A New York Times Book Review Editors’ Choice Why the conventional wisdom about the Arab Spring is wrong The Arab Spring promised to end dictatorship and bring self-government to people across the Middle East. Yet everywhere except Tunisia it led to either renewed dictatorship, civil war, extremist terror, or all three. In The Arab Winter, Noah Feldman argues that the Arab Spring was nevertheless not an unmitigated failure, much less an inevitable one. Rather, it was a noble, tragic series of events in which, for the first time in recent Middle Eastern history, Arabic-speaking peoples took free, collective political action as they sought to achieve self-determination. Focusing on the Egyptian revolution and counterrevolution, the Syrian civil war, the rise and fall of ISIS in Syria and Iraq, and the Tunisian struggle toward Islamic constitutionalism, Feldman provides an original account of the political consequences of the Arab Spring, including the reaffirmation of pan-Arab identity, the devastation of Arab nationalisms, and the death of political Islam with the collapse of ISIS. He also challenges commentators who say that the Arab Spring was never truly transformative, that Arab popular self-determination was a mirage, and even that Arabs or Muslims are less capable of democracy than other peoples. Above all, The Arab Winter shows that we must not let the tragic outcome of the Arab Spring disguise its inherent human worth. People whose political lives had been determined from the outside tried, and for a time succeeded, in making politics for themselves. That this did not result in constitutional democracy or a better life for most of those affected doesn't mean the effort didn't matter.
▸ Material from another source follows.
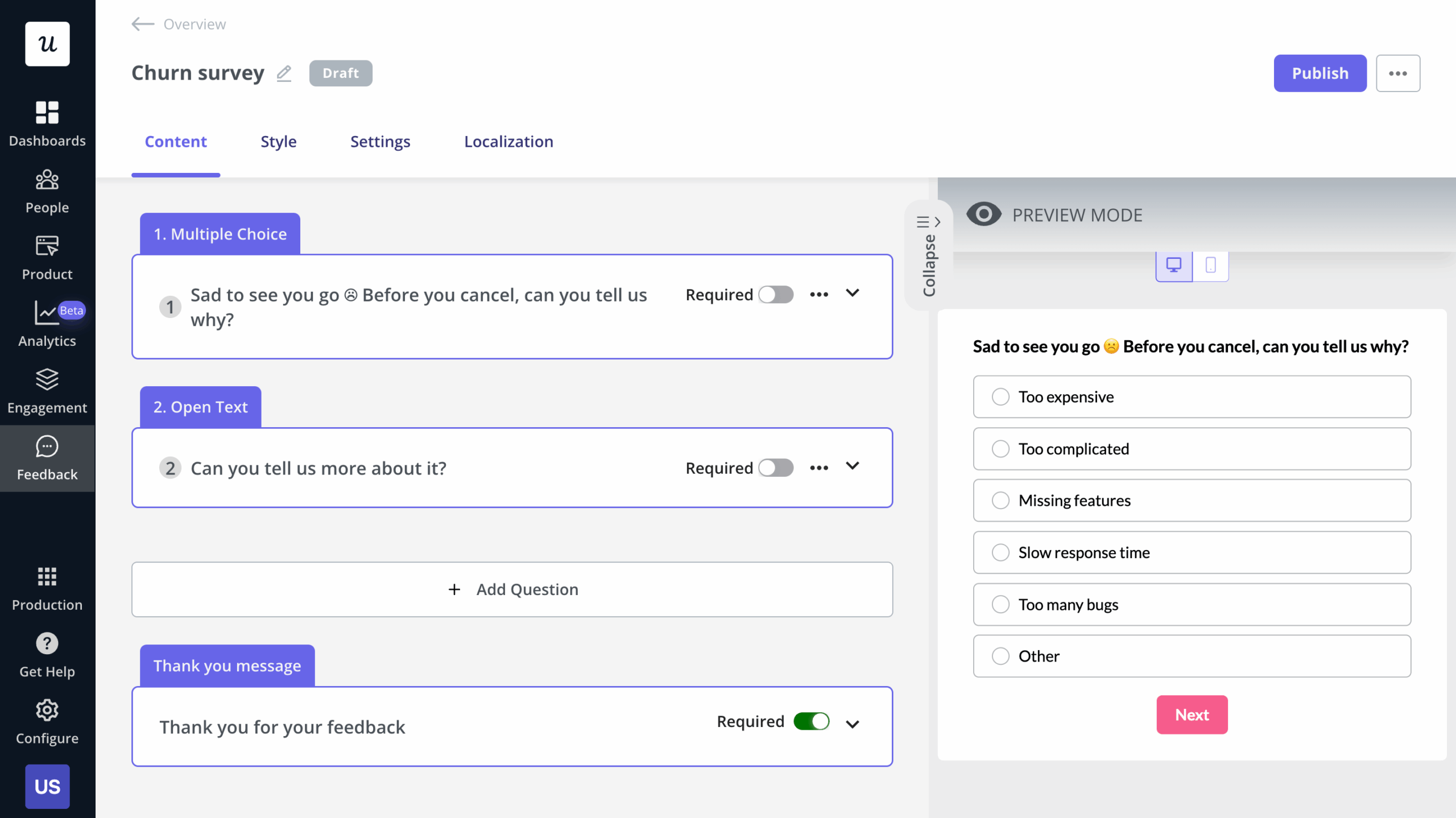Expand question 1 with its chevron
This screenshot has height=818, width=1456.
(853, 293)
To the contrary, it matters for history―and it matters for the future.
Author

Noah Feldman is an American author and professor of law at Harvard Law School. Feldman grew up in Boston, Massachusetts, where he attended the Maimonides School. He graduated from Harvard College in 1992, ranked first in the College, and earned a Rhodes Scholarship to Oxford University, where he earned a D.Phil in Islamic Thought in 1994. Upon his return from Oxford, he received his J.D., in 1997, from Yale Law School, where he was the book review editor of the Yale Law Journal. He later served as a law clerk for Associate Justice David Souter on the U.S. Supreme Court. In 2001, he joined the faculty of New York University Law School (NYU), leaving for Harvard in 2007. In 2008, he was appointed the Bemis Professor of International Law. He worked as an advisor in the early days of the Coalition Provisional Authority in Iraq following the 2003 invasion of the country. He regularly contributes features and opinion pieces to The New York Times Magazine and is a senior adjunct fellow at the Council on Foreign Relations.